As pointed out by Professor Rehman Sobhan in the seminar, China has huge foreign exchange reserves and sovereign wealth funds which are being deployed in a much-organised way to bring about the restructuring of the global economic order. Those sentiments were reinforced by the industries minister when he stated that “no nation can progress in an isolated way. BRI is a platform of international cooperation for mutual benefits.” That said, Bangladesh has a host of issues that need to be resolved if we want to take advantage of what BRI has to offer.
We have to explore the opportunities of turning some or a portion of those loans into grants, and these possibilities should exist given the fact that Bangladesh is a founding member of the Asian Infrastructure Investment Bank (AIIB) and was the recipient of AIIB’s very first loan in developing our power sector. The country’s policymakers need to closely examine the terms and conditions of the loans it is taking. This means scrutinising the interest rate, repayment period, grace period, etc. Professor Mustafizur Rahman pointed out in an article titled “Bangladesh-China Emerging Partnership” in November 2016 that “Bangladesh’s own preparedness to implement such large-scale investment projects, over a relatively short span of time, is an issue that ought to be given highest priority… institutional capacity building, placement of specialised and skilled cadres capable of implementing these projects on time and in a cost-effective manner—all these will call for urgent attention of policymakers at the highest level.
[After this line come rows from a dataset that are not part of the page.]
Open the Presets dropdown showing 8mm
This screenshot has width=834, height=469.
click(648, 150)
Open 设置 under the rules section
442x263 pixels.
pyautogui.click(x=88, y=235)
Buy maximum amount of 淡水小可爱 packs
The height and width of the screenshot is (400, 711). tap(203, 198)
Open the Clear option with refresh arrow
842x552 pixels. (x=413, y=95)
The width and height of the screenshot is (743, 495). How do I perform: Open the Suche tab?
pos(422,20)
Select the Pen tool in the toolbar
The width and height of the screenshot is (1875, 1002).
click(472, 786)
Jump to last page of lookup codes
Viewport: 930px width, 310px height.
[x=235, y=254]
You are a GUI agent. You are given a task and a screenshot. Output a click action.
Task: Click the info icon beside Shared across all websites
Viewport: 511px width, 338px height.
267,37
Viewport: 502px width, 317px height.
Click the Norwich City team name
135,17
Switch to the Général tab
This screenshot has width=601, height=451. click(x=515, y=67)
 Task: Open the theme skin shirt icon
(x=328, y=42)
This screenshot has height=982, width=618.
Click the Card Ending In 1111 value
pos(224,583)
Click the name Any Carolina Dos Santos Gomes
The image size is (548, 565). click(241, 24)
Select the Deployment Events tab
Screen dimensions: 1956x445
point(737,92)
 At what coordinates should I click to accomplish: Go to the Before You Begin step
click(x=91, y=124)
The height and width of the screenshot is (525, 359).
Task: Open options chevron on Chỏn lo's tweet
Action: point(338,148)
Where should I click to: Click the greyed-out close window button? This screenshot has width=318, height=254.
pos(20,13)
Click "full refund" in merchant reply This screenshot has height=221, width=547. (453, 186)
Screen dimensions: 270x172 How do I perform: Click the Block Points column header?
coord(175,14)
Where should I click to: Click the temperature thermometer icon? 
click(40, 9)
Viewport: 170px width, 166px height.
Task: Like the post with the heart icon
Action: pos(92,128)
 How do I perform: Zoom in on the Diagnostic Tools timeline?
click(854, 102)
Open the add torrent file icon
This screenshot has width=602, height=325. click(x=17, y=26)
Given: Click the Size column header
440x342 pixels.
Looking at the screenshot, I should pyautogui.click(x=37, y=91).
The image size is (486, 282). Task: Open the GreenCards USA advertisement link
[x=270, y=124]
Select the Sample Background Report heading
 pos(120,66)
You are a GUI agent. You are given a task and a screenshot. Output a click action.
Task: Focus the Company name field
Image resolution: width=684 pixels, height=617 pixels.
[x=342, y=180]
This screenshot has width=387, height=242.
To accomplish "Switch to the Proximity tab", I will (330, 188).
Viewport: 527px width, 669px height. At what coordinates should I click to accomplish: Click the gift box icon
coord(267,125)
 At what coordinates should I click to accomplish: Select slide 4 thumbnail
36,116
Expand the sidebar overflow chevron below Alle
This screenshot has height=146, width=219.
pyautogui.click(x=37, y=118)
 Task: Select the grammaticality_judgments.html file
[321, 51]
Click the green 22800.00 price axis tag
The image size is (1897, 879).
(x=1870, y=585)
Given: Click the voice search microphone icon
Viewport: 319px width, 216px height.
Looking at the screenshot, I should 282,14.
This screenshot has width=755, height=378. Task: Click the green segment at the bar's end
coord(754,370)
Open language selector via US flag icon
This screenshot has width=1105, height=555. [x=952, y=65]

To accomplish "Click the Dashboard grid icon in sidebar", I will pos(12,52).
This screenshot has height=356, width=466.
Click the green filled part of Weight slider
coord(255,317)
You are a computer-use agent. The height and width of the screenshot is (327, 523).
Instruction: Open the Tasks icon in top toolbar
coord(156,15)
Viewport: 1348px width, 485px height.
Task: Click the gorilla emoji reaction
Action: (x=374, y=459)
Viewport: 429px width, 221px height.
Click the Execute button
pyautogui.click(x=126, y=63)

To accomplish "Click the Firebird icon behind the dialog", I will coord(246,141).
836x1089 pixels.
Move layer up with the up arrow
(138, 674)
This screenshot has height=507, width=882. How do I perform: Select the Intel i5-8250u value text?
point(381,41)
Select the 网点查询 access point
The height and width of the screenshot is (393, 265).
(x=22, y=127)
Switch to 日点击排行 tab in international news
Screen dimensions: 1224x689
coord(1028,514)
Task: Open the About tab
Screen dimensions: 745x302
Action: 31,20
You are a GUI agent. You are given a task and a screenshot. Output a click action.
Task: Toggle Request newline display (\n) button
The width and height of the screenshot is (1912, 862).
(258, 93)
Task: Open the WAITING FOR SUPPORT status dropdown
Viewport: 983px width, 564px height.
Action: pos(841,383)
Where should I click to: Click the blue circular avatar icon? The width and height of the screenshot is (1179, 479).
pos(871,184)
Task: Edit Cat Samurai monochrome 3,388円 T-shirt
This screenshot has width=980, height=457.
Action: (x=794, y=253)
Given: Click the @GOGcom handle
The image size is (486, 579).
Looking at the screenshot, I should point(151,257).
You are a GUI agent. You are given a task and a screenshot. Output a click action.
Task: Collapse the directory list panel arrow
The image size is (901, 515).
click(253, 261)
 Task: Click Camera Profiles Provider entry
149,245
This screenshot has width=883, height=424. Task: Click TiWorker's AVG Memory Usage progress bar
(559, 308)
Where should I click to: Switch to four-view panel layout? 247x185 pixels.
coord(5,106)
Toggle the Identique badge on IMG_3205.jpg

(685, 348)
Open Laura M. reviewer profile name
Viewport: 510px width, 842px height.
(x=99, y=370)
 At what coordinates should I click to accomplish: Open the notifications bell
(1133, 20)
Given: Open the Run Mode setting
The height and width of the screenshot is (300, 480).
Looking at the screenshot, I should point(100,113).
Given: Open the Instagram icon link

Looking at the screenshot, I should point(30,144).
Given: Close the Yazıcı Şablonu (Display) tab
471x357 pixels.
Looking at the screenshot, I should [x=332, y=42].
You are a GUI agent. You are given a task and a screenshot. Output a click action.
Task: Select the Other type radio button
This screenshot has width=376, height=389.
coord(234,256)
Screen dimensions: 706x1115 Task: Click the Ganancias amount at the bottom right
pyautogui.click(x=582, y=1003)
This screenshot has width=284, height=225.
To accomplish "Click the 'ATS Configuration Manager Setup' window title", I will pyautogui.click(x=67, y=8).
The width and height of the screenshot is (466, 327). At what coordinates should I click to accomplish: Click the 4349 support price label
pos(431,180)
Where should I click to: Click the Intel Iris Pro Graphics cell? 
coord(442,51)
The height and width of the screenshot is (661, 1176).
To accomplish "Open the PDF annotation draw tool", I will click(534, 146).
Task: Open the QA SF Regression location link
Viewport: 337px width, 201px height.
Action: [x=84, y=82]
Regular monitoring and reporting will play an important role in this regard. This is crucial to ensure that the projects will deliver the expected outputs and the Bangladesh economy benefits from these investments.”
He had hit the nail on the head because we do have major problems in these areas. A number of projects that are supposedly being implemented on a fast-track basis are years behind schedule. Not all of them are on grants. Increasing cost because of delays is simply one side of the coin. Infrastructure projects, when delayed, lose economic sense because they fail to deliver the goods that could have been delivered had they been completed on time. Though some progress has been made, we are yet to see meaningful change in the way we do business. Plans to reform and restructure remain unexecuted and unless things change, we will not be able to attract the FDI we want. We better do something about it because we need to move into high gear with China and reap the benefits of technologies developed in that country. These include technologies and processes for high-productivity agriculture, exploitation of marine resources and other areas. At the end of the day, the ball is now squarely in our court. The barriers to much-needed investments in infrastructure have been overcome through regional and transnational initiatives like the BRI, but the need to overcome internal resistance to change is something Bangladeshi policymakers will have to initiate now, and not tomorrow.
Syed Mansur Hashim is Assistant Editor, The Daily Star.